Process or technology obviously needs to be improved or else a company wouldn’t consider moving it to a shared services center or an outsourcing vendor. Even though stakeholders usually agree that something is broken, a really interesting dynamic emerges when shared services or outsourcing is involved. All of the sudden, the stakeholders who were dissatisfied with the status quo, start defending it. The reason? They have a hard time believing that someone new in a remote location could possibly serve them as effectively as the people who do it today and who know them very well.
This cognitive dissonance occurs even though shared services and outsourcing arrangements have proven themselves to be both financially and operationally effective, especially considering the advanced software and analytics tools that service providers now have to support them. Although the confidence in shared services and outsourcing has increased greatly over the last few years, there is still an out-of-sight, out-of-mind component to these initiatives. People often become anxious about service providers in remote locations and whether they have the capability and knowledge to pull it off. Allaying their fears, whether rational or not, is one of the unique aspects of change management in these types of initiatives.
Who’s responsible for what in a change management program?
There is far more to the change management equation than an e-mail about the vision and a training program. It takes a variety of messages over time, similar to a political campaign. Many pieces must come together in order to influence the swing voters who may go one way or another about the initiative. You have to provide them with a great deal of information in order to build credibility in your program so they see it as something that’s worth backing and that’s obviously good for the company and for them personally.
The change management group is ultimately accountable for making sure the impacted stakeholders do what they’re supposed to do in the transformed organization. A common mistake, however, is viewing a handful of change management resources as the only messengers for a project. Change management personnel should be instrumental in creating the plan and the messages, but they shouldn’t be the sole owners of the program. The real trick as a change management professional is to convince regional, functional, and business-line leaders to sign up for the challenge, and ultimately to engage their people and reinforce certain behavioral expectations among them.
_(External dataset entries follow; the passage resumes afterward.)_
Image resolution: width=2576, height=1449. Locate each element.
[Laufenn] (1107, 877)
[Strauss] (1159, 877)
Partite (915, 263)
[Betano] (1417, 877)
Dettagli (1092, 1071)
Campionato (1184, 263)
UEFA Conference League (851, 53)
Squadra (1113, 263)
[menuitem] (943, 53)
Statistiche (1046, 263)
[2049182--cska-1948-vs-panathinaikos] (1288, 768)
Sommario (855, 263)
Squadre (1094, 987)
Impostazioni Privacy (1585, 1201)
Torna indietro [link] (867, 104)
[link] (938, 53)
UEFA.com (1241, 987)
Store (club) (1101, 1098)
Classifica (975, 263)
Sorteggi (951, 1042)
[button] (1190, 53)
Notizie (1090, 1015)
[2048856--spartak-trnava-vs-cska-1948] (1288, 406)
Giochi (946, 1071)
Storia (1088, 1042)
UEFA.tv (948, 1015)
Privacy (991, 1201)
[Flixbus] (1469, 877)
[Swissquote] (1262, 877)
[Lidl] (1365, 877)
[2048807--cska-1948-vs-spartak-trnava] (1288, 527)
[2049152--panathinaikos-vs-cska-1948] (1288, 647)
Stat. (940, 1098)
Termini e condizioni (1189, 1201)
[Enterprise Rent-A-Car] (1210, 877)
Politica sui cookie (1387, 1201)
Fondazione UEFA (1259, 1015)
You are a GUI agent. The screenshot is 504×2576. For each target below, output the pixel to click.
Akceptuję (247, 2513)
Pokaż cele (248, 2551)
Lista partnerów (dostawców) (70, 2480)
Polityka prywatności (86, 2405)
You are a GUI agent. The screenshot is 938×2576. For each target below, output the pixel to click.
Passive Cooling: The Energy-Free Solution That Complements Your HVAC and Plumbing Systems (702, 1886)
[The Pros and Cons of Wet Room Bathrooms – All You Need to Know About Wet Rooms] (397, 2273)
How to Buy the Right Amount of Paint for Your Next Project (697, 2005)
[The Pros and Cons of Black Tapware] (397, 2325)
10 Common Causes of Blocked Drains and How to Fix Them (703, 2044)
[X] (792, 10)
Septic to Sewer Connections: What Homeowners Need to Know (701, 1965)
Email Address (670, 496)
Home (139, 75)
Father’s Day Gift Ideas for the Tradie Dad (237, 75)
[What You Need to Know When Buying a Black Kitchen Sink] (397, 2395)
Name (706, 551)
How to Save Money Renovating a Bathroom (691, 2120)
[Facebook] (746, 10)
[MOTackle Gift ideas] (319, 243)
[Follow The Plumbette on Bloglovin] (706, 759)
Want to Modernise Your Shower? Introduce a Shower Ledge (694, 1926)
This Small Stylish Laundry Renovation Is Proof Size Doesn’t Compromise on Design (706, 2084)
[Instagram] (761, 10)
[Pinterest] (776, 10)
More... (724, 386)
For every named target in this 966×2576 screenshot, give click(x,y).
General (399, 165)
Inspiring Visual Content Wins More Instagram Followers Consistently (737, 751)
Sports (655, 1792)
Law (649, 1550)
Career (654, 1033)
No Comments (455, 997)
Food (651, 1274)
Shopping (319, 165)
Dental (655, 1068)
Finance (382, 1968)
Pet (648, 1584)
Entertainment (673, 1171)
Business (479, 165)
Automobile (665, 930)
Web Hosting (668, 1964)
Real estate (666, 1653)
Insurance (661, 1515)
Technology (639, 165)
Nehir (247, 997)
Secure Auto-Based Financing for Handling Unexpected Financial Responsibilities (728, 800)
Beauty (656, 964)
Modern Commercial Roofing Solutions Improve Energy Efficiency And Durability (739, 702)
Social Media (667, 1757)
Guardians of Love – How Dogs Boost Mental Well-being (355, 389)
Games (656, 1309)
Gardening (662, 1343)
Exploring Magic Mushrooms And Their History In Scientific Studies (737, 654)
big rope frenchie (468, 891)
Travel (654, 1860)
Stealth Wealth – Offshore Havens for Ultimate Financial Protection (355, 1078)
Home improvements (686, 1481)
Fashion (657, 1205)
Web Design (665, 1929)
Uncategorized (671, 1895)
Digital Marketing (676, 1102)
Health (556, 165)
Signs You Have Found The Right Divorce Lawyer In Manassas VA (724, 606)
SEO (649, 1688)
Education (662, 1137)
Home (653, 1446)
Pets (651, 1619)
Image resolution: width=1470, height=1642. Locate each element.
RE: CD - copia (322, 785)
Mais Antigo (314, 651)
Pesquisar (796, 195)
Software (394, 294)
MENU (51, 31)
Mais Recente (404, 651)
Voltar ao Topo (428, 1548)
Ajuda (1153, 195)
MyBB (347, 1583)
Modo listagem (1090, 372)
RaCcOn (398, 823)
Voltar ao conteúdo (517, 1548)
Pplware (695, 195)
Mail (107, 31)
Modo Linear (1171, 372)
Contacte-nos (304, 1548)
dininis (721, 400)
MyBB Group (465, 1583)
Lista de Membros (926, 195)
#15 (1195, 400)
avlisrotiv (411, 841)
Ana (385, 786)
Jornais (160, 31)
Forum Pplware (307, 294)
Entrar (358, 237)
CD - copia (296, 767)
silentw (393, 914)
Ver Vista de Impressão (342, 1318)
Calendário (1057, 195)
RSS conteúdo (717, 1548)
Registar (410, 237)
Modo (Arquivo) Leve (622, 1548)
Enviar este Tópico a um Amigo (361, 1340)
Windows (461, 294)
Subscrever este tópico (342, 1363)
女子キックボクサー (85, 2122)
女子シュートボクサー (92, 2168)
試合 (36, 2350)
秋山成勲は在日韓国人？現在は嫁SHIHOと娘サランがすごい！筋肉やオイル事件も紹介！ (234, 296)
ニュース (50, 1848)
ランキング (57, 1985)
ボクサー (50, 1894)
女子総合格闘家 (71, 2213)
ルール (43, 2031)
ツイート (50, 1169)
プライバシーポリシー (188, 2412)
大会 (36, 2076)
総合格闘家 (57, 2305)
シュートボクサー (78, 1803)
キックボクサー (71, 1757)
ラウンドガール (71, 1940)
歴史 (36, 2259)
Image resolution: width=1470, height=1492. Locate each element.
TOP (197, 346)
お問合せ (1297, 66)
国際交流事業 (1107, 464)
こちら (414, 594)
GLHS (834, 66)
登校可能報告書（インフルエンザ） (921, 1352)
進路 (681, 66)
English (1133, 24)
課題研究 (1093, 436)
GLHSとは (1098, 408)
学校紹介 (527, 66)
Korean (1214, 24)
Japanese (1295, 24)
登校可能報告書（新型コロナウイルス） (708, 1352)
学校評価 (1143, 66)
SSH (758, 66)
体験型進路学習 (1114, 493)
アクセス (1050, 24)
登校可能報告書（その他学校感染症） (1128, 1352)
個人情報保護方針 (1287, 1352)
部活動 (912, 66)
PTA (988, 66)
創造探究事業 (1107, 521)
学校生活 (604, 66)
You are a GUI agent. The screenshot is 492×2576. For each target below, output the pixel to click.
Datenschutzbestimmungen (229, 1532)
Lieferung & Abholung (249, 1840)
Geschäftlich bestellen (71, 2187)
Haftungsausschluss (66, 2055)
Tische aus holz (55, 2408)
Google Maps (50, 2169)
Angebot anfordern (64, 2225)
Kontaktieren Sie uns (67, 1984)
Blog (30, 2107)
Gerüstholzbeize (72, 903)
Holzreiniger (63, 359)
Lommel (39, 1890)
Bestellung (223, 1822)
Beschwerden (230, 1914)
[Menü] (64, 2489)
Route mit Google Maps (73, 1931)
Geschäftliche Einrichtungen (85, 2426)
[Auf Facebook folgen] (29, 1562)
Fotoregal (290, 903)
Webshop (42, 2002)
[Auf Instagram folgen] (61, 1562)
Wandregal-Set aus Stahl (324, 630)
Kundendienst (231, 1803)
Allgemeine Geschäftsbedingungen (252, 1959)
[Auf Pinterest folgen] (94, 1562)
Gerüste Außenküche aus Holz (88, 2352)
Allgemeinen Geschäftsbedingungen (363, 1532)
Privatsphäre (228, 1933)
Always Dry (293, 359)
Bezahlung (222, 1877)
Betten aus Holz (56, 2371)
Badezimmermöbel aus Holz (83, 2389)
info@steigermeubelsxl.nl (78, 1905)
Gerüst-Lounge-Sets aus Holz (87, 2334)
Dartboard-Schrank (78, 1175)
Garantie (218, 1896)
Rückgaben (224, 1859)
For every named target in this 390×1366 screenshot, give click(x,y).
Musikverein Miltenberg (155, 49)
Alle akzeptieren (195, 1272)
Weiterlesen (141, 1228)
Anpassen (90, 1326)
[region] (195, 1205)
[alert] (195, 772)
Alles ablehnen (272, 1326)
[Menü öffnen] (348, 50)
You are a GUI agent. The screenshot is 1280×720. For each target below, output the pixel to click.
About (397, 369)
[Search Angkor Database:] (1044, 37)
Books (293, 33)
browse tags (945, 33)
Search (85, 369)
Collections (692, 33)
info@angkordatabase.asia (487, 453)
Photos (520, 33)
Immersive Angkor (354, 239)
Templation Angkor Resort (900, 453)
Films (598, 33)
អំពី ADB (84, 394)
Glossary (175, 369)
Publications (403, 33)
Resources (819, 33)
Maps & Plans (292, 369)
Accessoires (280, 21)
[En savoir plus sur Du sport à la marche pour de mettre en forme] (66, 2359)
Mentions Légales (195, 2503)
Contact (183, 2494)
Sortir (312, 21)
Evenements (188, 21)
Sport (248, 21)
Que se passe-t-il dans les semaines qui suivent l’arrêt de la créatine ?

If people in the field echo the program’s main messages, then the chance of success becomes geometrically higher.
Can you offer some advice for managing change more effectively during service delivery transformation?
The most common mistake in change management is beginning the journey with a strategy, followed by a plan, and then tactics, execution, and measurement. That’s the traditional linear, waterfall approach, which has proven to be fairly ineffective for one key reason: the measurement conversation should never wait all the way until go live. It should actually come before strategy development. Two critical elements to discuss when designing a change management program are: what is success and how are we going to measure it—not just after go live, but at prescribed intervals as the project progresses.
Without clear alignment on what the metrics of success are for embedding change, the organization will find itself in an anecdotal, subjective debate about whether or not the program is working from one month to the next. These debates are often triggered by someone sending a nasty email or a glowingly positive one. Program leaders often make extrapolations based on these missives, which aren’t necessarily representative of true benchmarks for success in the field. Program effectiveness often hinges upon getting clear about how to measure success quantitatively and then developing a strategy for achieving those metrics. That’s why the measurement conversation needs to be the first thing the change management group does, and not the last.